Get It Write–not exactly the same as Get It Perfect, is it? I do the very best I can when I know something’s going to see publication and will revise till the cows come home, if I think I’m making it better. Recently, though, I’ve been coming to a whole new understanding of imperfection.
About a year ago, I pieced a new quilt top, the first in years. What turned me on was seeing some great fabrics in the sewing machine repair shop when I took my old Singer for a tune-up. I had no idea what I’d do with them, but they called to me, and I gave in without a struggle. Not incidentally, the quilt I’ve been sleeping under since I finished it 45 years ago was showing signs of needing to retire before I wore it out completely.
I’d made a fair number of quilts and comforters since that one and admired hundreds more in museums and quilt shows and shops. Collected a shelf of quilt books that rivals our local library’s. The first, the Mountain Mist Blue Book (put out by a company that makes quilt batting, the inside layer), taught me what I needed to know to risk starting a craft my two grandmothers enjoyed. One liked piecing tops; the other preferred quilting the layers together. I inherited quilts pieced by Grandma Saulmon and quilted by Grandma Hoskinson. But they’d both died by the time I was learning to talk. So I taught myself by living under their quilts and reading books.
When I started writing mysteries, it was only natural to set one of them in a quilt show. Buried in Quilts has my community orchestra playing an all-American concert in the historic building that houses the show, very much like the one that used to house a real quilt show in Centerville, Indiana. Maybe it still does. I had a lot of fun writing that one.
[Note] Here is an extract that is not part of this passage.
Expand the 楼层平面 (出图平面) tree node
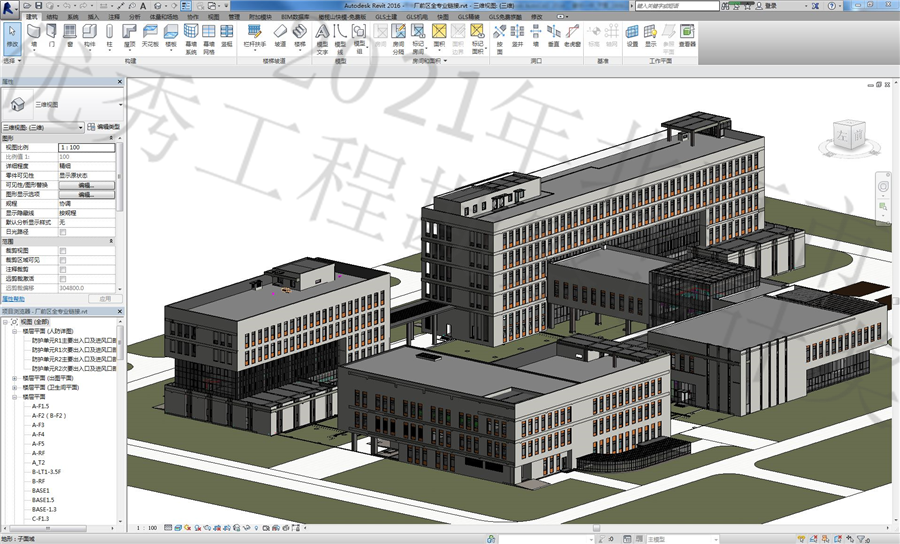Screen dimensions: 900x544 click(13, 378)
Once was enough for me, though some crafty writers feature quilts in many books. No, I almost forgot Dear Mary Ellen, one of the little books I wrote for adults learning to read. A quilting bee is at the heart of that slightly spooky story about a new bride in her sixties.
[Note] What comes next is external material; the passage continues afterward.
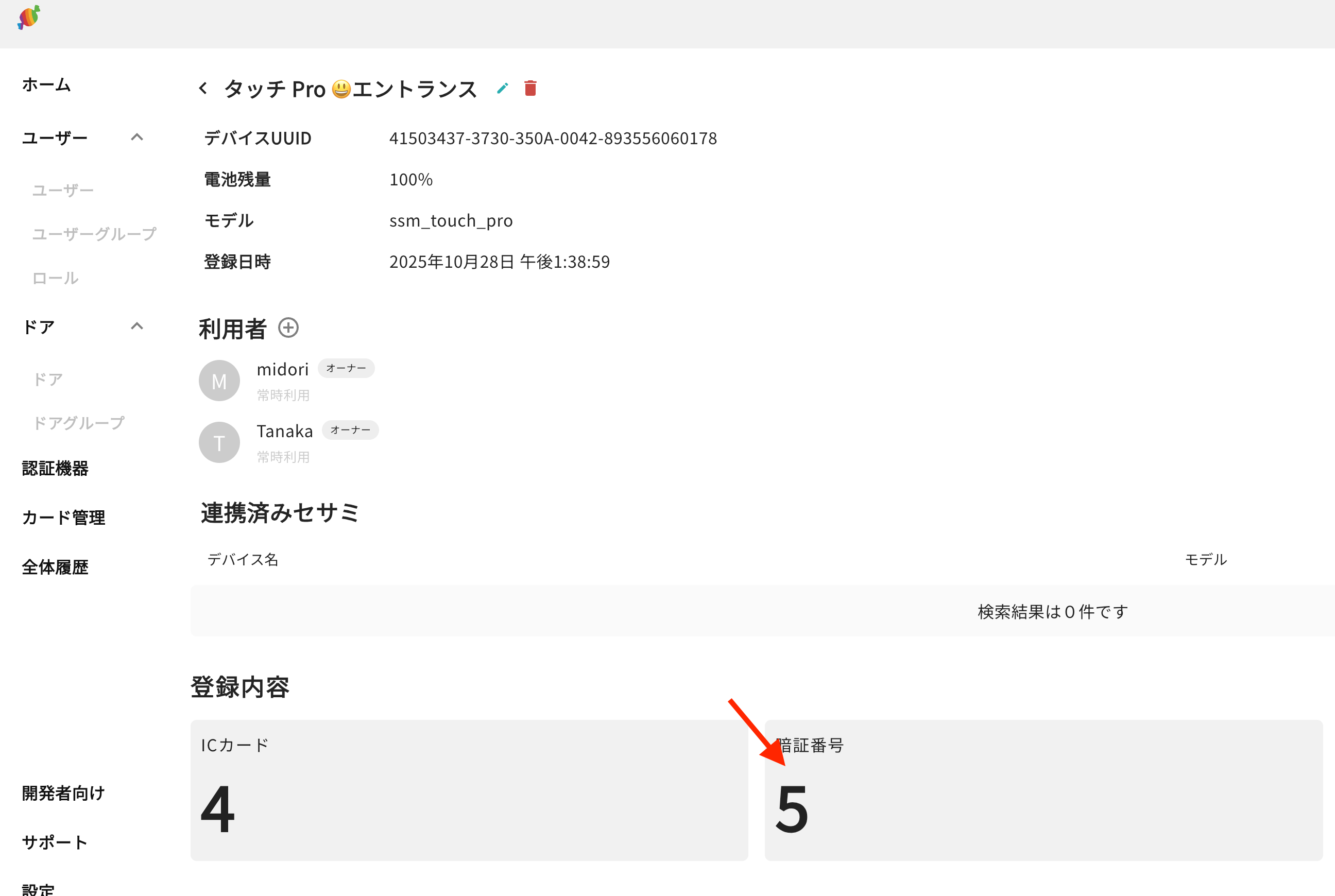
Task: Click midori's オーナー badge
Action: tap(346, 369)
Way back when, my mother-in-law gave me what I’m sure is a homemade quilting frame. Or frames–you hear people say both. It’s two long poles and two sawhorse-shaped supports, much lighter than real sawhorses. The poles fit into holes in each support, and wooden ratchets keep them from spinning, so that you can tighten the quilt in the frame once its layers are tacked onto the poles.
Clear as mud if you haven’t seen it, I know. And hard to explain. After all those years of quilting on it, I needed to try explaining how it worked, because the teeth on the ratchet wheels were worn, one almost to nubbins. So I went looking for someone to make me new ones. Took the less worn one as a sample to a woodworker in nearby Brown County. But he was more interested in sculpting a horse out of a log with a chain saw.
On the way home, I thought of the high school shop teacher. He said sure, and the next day his student produced just the wheels I needed out of some lovely dry walnut he just happened to have lying around. Here they are in action–if you look closely, you can see them. You might even see the flipper things that fit into the teeth, which face in opposite directions to keep the quilt taut, though I’m afraid they’re almost invisible unless you can zoom in. That’s way more than you want to know about them, and as much as I can explain, except to say that they work.
The pattern of the pieced top is called Flying Geese, but it’s my variation on that traditional pattern. I played around with it, and I’m quilting it freehand, not by drawing lines on the fabric. Is it perfect? Not even close. Oh, I keep my stitches as tiny as I can, rocking the needle in my right hand until it touches the brave left forefinger below that signals time to rock up again. It’s a peaceful process, letting my mind wander free to anything I please.
It’s the peace and freedom that surprised me this time around. I don’t remember feeling so free when I made the one on my bed, maybe because I had little children underfoot back then. Sure, if I notice an ugly stitch in time, I’ll slip it out and do it over. But mostly I relax into the rocking and watch lines of quilting grow, turning the flat surface you see in the first picture, taken when I was just starting to quilt it, into something with texture. It’s hard to stop when I have jobs to do, but this summer I have the freedom to keep on going much of the time. And enjoy it.
Then one day I heard the voices of both my parents in my head, and I knew why I felt so peaceful. They admired good work, both of them, but they knew how to live with imperfection. My dad played piano, mostly by ear. He used to say, “Anything worth doing is worth doing badly. If you can’t play like Horowitz, play like Hoskinson.”
Mom, a demon knitter, among her other talents, would say about a wrong stitch it was too late to fix, “You’ll never notice it on a galloping mule.”
They were both right. So I relax and keep on rocking and stitching. And the lines, imperfect though they be, keep growing.